Ravens Defend Home Turf: Ravens 36 – Pride 9
Report by Peter MacDonald
A soggy November morning gave way to a dry afternoon and some good rugby for the players and stalwart fans at Jericho. The Ravens dominated possession for the first 25 minutes tallying two tries the first through Noah Bain beating his man outside and sending a grubber across the line to be touched down by Mark Wandeto and the second a Joe Locke line break and pass to Jake Tierney who also grubbered and then jackalled to regain possession for Cole Keffer who jinked about and dove in for a 14-3 Ravens lead.
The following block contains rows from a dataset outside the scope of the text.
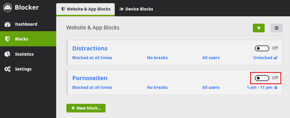Click "All users" on the Pornoseiten block

coord(211,87)
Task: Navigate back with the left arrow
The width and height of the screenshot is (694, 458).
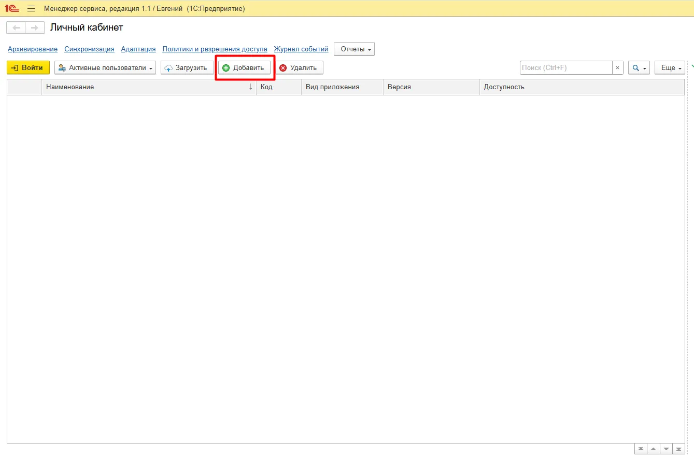Action: pos(16,27)
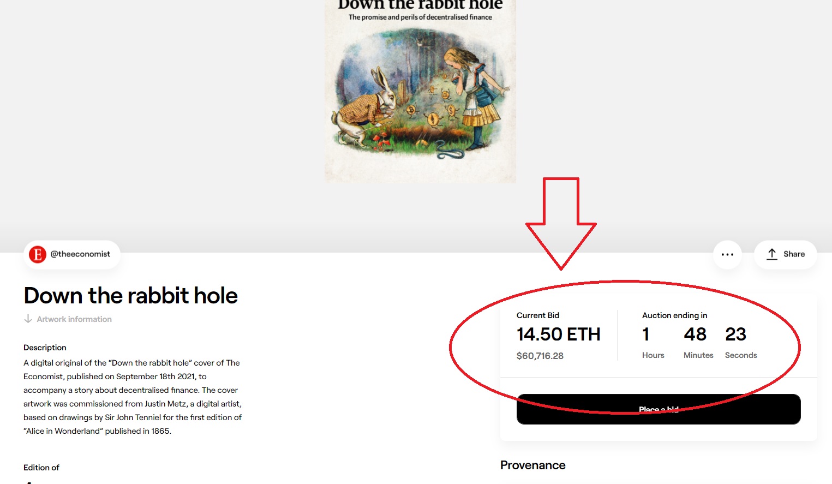Select the $60,716.28 dollar value
Image resolution: width=832 pixels, height=484 pixels.
pyautogui.click(x=540, y=356)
Under the posts the Pride counselled one another to “trust the process” and for the rest of the half they did that, gained in confidence and took it to the Ravens earning two more penalty goals,14-9 at the half. Fitness, speed, good defending and a winning set drawing the third converted penalty at 40 minutes put the Pride back in the game.
But with the Ravens now heading north towards the mountains things went south for the Pride. Two quick Raven tries through the forwards sealed things for the home team. Frank Carson finished off a pick and go sequence with an unstoppable low drive and Riku Konrad touched down from a maul that crossed the line with plenty of steam, 28-9 at 48 minutes. A penalty kick and a try from the last play of the game, a 60-metre kick and chase sequence by Jack Carson finished the scoring.
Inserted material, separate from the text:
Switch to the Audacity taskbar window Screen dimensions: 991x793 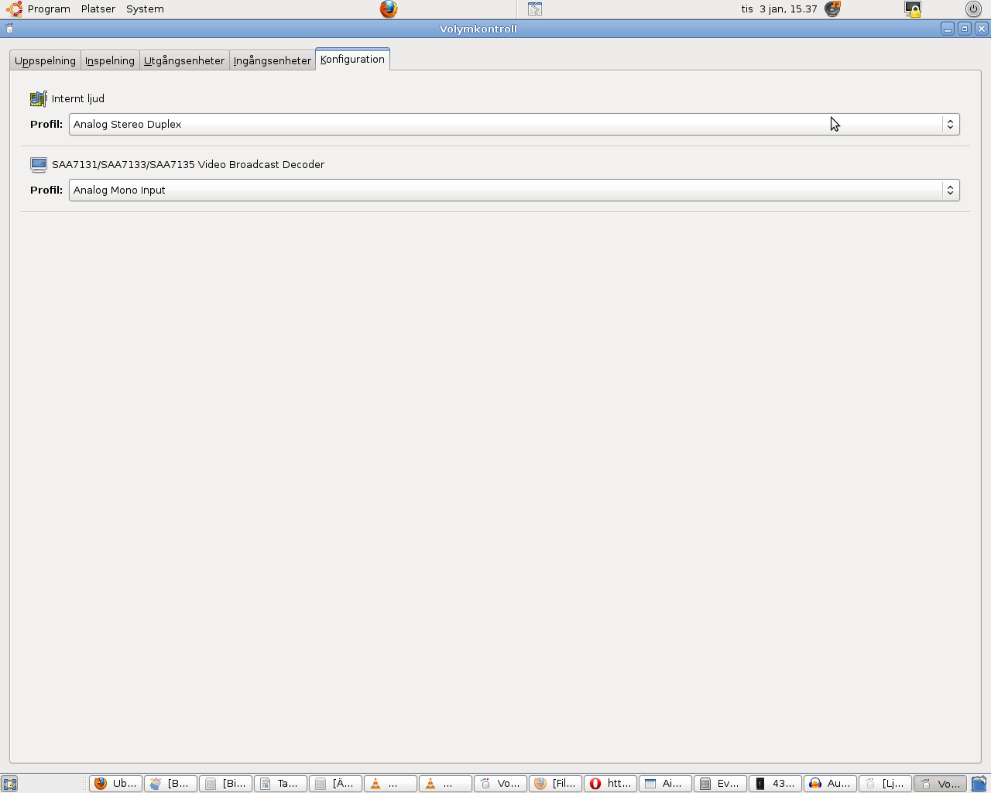click(830, 784)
The Pride captain, flyhalf Jamin Hodgkins, commented after the game that perhaps the scoreline wasn’t fully indicative of the play on the day. This wasn’t sour grapes, it was true. Possession and territory were tilted only slightly to the Ravens. Slow starts to each half by the Pride, final passes found wanting with tries on and difficulty defending the bigger Raven forwards made for the five try deficit despite long periods of good play by the Pride.
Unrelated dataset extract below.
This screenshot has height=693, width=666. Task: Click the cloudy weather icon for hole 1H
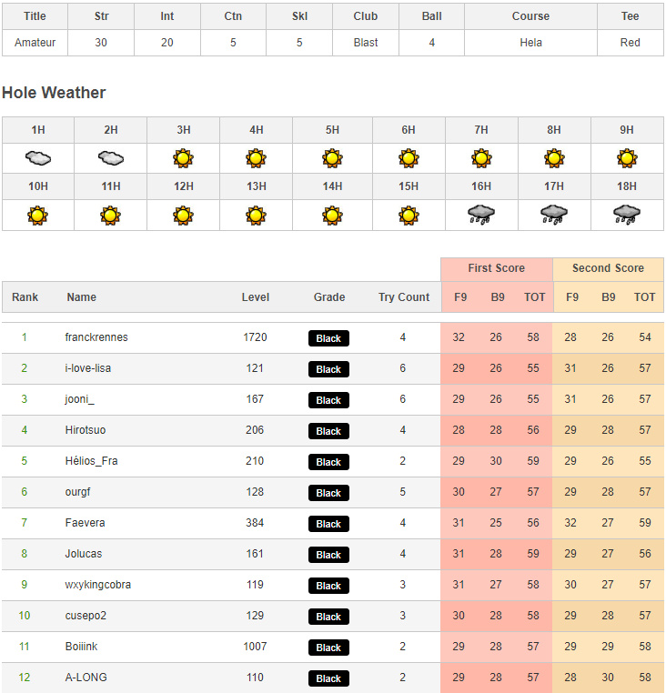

Hodgkins managed the game very well from his #10 position, centre Liam Poulton was a handful, fullback Glenn Roy counterattacked dangerously and the two locks, Jaiden John and Mason MacDonald, were joint men of the match in the forwards.
It was good to see Noah Bain make a mark for the Ravens after a quiet fall so far. The front row of Kokan, Konrad, Kassapian and later Tweed had a strong game and the backrow pairing of #8 Joe Locke and flanker Jake Tierney excelled again evoking memories of the 1990s pairing of Ravens/Canada backrowers Colin MacKenzie and John “Hutch” Hutchinson. Like MacKenzie, Locke has a powerful build and is playing as an “undersized” number eight. Like Hutch, Tierney is tall with a big wingspan. He may not be as menacing but his broad skillset is high level.